In Louisiana, lineworkers and other operations personnel prompted the statewide association to develop a major public education campaign. "Hang Up and Drive" has been supported with public service ads, social media, lobby display art, bumper stickers, and member outreach communications.

"A kid asked a lineman what scared or worried him most about his job, and it wasn't power lines," says Billy Gibson, director of communications Association of Louisiana Electric Cooperatives. "He said it was seeing people driving through work zones looking down at their phones."

While no formal polling was conducted, lineworkers and other operations personnel from several of the seven distribution co-ops that belong to the statewide association expressed similar concerns, Gibson says.

"They know their jobs and what they have to do to protect themselves from energized power lines, falls, and other risks, but distracted motorists pose really serious and unknown threats," Gibson says. "Life can be over in a minute, or people can suffer career-ending injuries."

Because a new crop of younger licensed drivers takes to the roads each year, the Louisiana statewide featured "Hang Up and Drive" messaging on the backs of its Electric Cooperative Youth Tour T-shirts, and has distributed thousands of key fobs featuring the slogan at schools and community events across the state.
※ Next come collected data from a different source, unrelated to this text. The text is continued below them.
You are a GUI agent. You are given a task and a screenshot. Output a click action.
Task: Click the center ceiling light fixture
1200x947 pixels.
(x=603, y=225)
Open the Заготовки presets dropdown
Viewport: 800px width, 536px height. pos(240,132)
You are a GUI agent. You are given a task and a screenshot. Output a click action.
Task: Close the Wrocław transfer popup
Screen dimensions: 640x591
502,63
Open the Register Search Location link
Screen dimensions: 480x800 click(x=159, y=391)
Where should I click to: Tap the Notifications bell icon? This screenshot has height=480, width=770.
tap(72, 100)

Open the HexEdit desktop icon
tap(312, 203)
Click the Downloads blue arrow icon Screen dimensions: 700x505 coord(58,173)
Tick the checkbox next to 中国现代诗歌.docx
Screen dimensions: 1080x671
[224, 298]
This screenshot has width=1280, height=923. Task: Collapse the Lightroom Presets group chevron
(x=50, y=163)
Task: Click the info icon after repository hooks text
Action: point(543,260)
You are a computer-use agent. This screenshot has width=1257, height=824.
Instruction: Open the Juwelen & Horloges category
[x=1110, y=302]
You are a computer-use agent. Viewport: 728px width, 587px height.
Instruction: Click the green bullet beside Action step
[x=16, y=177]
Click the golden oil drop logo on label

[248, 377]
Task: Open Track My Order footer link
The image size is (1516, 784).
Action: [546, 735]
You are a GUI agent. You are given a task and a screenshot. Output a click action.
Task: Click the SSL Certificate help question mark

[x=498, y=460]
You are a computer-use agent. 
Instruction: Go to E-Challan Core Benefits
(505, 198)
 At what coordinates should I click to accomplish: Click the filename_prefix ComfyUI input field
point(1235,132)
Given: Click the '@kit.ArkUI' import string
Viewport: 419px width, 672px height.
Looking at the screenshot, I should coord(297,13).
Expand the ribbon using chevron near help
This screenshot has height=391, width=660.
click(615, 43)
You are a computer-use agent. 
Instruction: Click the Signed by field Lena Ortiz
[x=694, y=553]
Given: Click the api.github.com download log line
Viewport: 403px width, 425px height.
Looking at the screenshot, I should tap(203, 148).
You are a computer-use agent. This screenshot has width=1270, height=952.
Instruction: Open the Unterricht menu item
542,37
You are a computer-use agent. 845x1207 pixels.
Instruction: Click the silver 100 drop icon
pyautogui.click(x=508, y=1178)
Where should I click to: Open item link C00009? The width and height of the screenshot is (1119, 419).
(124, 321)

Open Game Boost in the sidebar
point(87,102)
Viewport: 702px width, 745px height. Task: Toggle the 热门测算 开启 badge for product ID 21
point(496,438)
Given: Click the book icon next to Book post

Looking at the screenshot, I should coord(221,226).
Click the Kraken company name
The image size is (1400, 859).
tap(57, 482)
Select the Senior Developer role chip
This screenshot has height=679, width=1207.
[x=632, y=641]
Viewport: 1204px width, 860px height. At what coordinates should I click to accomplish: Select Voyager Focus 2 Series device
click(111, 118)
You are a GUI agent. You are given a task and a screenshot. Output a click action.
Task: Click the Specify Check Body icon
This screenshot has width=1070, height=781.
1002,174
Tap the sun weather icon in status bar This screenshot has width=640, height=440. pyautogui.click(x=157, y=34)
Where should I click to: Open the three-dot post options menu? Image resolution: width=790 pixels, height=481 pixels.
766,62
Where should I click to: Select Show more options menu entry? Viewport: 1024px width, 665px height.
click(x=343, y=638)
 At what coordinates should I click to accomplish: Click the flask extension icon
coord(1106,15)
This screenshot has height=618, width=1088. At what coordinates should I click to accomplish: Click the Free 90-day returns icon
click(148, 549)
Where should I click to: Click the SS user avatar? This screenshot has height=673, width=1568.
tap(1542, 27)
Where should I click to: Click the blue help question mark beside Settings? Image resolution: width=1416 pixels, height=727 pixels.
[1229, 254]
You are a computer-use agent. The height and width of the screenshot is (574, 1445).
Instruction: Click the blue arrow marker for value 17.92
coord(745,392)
"People are more distracted than ever behind the wheel," Gibson says. "It's not just music, and phones, and food, and conversations. It's makeup, pets, kids, and texting too, and in work zones, that can be fatal."

Plain Speaking

"Our guys are out on the road working in traffic every day," says Bruce Stumpe, a training instructor with the Association of Missouri Electric Cooperatives (AMEC). "We need to make sure that they have training on working in any vehicle situation they may encounter.

"In 2016, we had 2,560 crashes in work zones in Missouri. Preliminary 2017 data indicates there were 2,067 work zone crashes, and 13 of those resulted in fatalities," Stumpe says. "Motorists are not paying attention if they are on their phones, and when you add construction or worksites into the equation, the risk of traffic crashes dramatically increases."

Instead of soft-peddling the risks, Stumpe and other AMEC safety trainers speak plainly about the hazards and how even small incidents can have devastating results.

"The reality is death on Missouri roadways. We don't let them forget that," Stumpe says. "You always think it's going to be someone else, but it could be you. Statistics show that 90 percent of these crashes could be prevented, and the crashes are just as likely to occur in work zones as they are anywhere."

AMEC has invested in a distracted driving training program that includes use of a simulator to help give co-op crews a better idea of motorists' behavior. The goal of that program, Stumpe says, is for lineworkers and other operations personnel to see oncoming traffic as equally hazardous as the 7,200 volts of electricity flowing through the energized lines they're working on.

"We want them to know why maintaining a safe work zone is so important to getting through their days safely," says Tim Pirtle, a training instructor and compliance administrator with AMEC. "We try to explain that the flagger can be one of the most important guys on a job, because he's there keeping watch and doing all he can to control vehicles as they approach our crews."

After completing one cycle of simulator trainings through the state's distribution co-ops, Pirtle says he's continued to get requests for additional sessions. He says since the training began, none of the co-ops has reported any work zone injuries related to motor vehicle collisions.

"The guys in the buckets are trying to get their jobs done up there," Pirtle says. "It takes a team effort, and that includes someone on the ground to help them watch the traffic. We all want everyone to head home safely at the end of their shifts."